All that said, Spiderland is a bit unusual an example of both genres, since it was created when the sound of each hadn't been thoroughly codified. Most of the album is based in subdued, melancholic guitar rock with uneasy spoken narrations over them that occasionally, though briefly, build into tormented screams. The songs shift meter signatures frequently, with the first two songs in particular using at least five time signatures each and shifting between them rapidly; it's easy to see how the genre of "math rock" got its name. "Washer" is the only song whose vocals are mostly sung, and it's perhaps unsurprisingly the most melancholy piece here, being a lengthy rumination on sleep and death. These are two themes that seem to underpin the entire album; the whole album has an eerie, dreamlike quality that only unsettles more as the album pushes towards its climax.

That climax comes with "Good Morning, Captain", a piece inspired by Samuel Taylor Coleridge's The Rime of the Ancient Mariner.
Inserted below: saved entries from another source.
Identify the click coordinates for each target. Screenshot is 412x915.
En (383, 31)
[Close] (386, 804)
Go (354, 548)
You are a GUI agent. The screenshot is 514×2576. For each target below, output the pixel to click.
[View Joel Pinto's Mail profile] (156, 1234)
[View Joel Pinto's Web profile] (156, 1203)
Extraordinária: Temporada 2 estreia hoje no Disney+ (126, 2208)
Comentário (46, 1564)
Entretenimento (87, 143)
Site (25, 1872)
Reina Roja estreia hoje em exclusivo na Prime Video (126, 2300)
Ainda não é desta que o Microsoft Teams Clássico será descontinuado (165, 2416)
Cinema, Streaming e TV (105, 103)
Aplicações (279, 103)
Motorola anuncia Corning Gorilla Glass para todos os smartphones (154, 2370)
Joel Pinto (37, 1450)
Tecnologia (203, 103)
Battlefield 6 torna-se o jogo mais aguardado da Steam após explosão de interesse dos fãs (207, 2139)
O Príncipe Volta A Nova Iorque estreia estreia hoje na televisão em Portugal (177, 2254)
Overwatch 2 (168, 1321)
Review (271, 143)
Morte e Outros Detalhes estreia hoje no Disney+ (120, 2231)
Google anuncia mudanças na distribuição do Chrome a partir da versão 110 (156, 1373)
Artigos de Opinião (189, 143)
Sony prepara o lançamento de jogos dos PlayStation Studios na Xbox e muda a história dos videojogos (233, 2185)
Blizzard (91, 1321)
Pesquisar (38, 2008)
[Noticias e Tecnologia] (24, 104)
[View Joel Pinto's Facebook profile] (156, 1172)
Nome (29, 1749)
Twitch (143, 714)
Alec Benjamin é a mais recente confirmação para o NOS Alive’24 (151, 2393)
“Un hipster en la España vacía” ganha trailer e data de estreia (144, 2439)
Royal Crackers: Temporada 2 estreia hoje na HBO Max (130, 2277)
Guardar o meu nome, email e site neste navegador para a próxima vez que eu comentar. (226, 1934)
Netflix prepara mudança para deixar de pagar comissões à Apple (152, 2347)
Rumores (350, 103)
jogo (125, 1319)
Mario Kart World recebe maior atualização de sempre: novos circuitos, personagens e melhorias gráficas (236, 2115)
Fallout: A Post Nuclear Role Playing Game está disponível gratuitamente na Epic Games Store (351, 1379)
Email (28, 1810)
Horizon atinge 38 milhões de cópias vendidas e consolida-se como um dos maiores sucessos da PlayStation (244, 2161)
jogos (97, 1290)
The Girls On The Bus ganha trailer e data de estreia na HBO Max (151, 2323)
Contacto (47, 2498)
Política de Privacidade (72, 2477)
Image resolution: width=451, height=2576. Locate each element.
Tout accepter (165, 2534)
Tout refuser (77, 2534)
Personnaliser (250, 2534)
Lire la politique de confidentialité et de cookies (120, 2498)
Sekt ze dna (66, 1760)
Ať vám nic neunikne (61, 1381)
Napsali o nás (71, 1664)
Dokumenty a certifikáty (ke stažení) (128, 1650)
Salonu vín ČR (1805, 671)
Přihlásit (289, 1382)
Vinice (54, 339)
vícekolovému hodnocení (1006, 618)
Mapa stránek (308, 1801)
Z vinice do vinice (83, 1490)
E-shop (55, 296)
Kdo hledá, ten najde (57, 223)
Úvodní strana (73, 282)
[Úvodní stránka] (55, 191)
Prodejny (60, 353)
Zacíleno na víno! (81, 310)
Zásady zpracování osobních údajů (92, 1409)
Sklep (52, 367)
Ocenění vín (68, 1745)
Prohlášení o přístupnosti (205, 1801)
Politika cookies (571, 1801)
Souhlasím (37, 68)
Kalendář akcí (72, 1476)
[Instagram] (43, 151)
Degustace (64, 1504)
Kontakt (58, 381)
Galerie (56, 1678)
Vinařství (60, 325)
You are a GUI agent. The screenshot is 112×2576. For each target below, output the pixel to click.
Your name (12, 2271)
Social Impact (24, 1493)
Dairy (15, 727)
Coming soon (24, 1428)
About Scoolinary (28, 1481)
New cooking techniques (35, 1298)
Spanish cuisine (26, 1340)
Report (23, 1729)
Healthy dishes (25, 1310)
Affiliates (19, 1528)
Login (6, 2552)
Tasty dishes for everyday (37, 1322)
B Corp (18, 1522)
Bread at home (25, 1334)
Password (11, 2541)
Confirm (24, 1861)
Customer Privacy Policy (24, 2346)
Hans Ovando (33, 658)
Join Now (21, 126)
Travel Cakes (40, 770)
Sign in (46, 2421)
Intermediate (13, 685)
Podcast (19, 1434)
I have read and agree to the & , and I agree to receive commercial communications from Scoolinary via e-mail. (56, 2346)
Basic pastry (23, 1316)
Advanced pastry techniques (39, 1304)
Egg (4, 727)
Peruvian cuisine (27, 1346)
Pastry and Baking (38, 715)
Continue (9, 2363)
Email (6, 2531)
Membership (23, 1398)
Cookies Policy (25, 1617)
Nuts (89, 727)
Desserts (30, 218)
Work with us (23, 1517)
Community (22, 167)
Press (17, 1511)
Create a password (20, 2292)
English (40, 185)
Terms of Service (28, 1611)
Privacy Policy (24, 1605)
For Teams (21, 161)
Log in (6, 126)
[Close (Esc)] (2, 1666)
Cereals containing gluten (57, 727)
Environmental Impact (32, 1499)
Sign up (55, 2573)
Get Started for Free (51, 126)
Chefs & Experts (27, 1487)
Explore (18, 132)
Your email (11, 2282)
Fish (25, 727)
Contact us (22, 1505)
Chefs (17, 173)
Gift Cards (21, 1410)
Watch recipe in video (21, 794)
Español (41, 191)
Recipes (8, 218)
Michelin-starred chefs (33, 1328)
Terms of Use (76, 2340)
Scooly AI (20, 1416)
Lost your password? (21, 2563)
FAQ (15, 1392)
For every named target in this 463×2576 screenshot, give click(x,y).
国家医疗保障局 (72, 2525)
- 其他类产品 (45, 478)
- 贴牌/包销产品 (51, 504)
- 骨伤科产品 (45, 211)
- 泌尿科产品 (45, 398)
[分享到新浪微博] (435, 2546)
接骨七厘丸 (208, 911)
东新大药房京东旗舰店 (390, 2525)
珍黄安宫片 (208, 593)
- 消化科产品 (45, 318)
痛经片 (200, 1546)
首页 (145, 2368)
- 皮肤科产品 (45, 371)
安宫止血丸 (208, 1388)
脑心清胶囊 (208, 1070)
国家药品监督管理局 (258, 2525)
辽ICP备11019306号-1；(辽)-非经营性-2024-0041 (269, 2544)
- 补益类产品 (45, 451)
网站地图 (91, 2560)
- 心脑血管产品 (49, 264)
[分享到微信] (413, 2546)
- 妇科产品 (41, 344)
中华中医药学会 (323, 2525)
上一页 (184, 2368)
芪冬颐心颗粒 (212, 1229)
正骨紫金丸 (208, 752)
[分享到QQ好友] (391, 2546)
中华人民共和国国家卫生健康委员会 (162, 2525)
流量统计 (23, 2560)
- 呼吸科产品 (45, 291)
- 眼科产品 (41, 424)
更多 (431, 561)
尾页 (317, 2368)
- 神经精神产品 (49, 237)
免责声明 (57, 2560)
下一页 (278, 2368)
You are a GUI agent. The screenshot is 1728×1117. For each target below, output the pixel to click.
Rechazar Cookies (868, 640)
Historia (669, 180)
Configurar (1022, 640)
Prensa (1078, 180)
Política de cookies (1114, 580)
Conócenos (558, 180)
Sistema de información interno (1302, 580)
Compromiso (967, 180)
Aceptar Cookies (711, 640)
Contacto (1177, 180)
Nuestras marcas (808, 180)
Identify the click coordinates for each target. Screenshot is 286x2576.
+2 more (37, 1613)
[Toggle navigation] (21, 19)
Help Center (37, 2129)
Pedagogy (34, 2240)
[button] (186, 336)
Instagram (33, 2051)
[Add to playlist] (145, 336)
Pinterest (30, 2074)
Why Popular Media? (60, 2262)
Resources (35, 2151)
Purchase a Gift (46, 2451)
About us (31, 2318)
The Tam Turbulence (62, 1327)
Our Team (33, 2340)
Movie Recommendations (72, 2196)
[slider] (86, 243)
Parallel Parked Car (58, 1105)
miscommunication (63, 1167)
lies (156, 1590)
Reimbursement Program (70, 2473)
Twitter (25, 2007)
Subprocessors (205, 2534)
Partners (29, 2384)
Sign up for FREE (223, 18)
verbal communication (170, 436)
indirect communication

While the whole album has been a bit unsettling to this point, "Good Morning" takes this to a new level, with the entire song based around a dissonant chord pattern and climaxing in the most tortured screams on the whole record (and, arguably, some of the most unsettling in the history of rock music). It's said that some of the band members had to be institutionalised after they completed the recording process (which was accomplished in a marathon four-day session); in particular, vocalist Brian McMahon's screams on "Good Morning" are said to have contributed to this.

Much has been written about the album's sound, but it's worth taking a look at the album's lyrics as well. Firstly, there is an underlying subtext of sleep and dreams to the album's songs: Don in "Don, Aman" makes the momentous decision that concludes the song after sleep; "Washer" touches on the sanctuary of sleep and yet also the fear of losing things within sleep; the narrative focus of many of the songs takes on the atmosphere of a dream.

Perhaps more important to the album's musical subtext, though, is the undercurrent of horror and trauma. The album tends to be sparse on narrative detail, written as though a listener is already familiar with the locales in which the songs are set - which, of course, we are not. This lets us focus more on the events described in the songs, but these, too, are often sparse on detail. Even the opening "Breadcrumb Trail", which on its surface is a description of a romantic meeting between its unnamed narrator and a fortune-teller, is written in a way that unsettles a listener slightly. Psychologists have noted that victims of trauma often elide both foundational context and the horrifying truth of the trauma itself, and the song itself, with its supporting cast of the "soiled" and grotesque, certainly makes us feel as though we have been made party to some fundamental revelation, yet the revelation itself is never made clear.

This continues throughout the album, as most of songs conclude with a momentous event that is never actually described. The queen in "Nosferatu Man" dies, but we never find out how (though it's implied through vampirism); Don in "Don, Aman" makes a momentous decision, but we never find out what; the captain of "Good Morning, Captain" appears to be fleeing some Lovecraftian horror, but the horror is never described. The entire album has an undercurrent of Gothic horror, and the fact that its narration is so sparse on details makes it more unsettling, not less; the songs wouldn't be nearly as effective without their lyrical content.

It's difficult to look at the album now divorced from its historical context. The fact that Slint broke up shortly after making this recording no doubt further contributes to its mystique (despite planning to go on tour and even having a notice saying that interested female vocalists should contact the band). They have reunited sporadically since then and have hinted that some day they may produce new material; they have even performed new songs occasionally, but thus far this remains Slint's final studio album. Even if they never record another note of music, their legacy will have been secured with this album.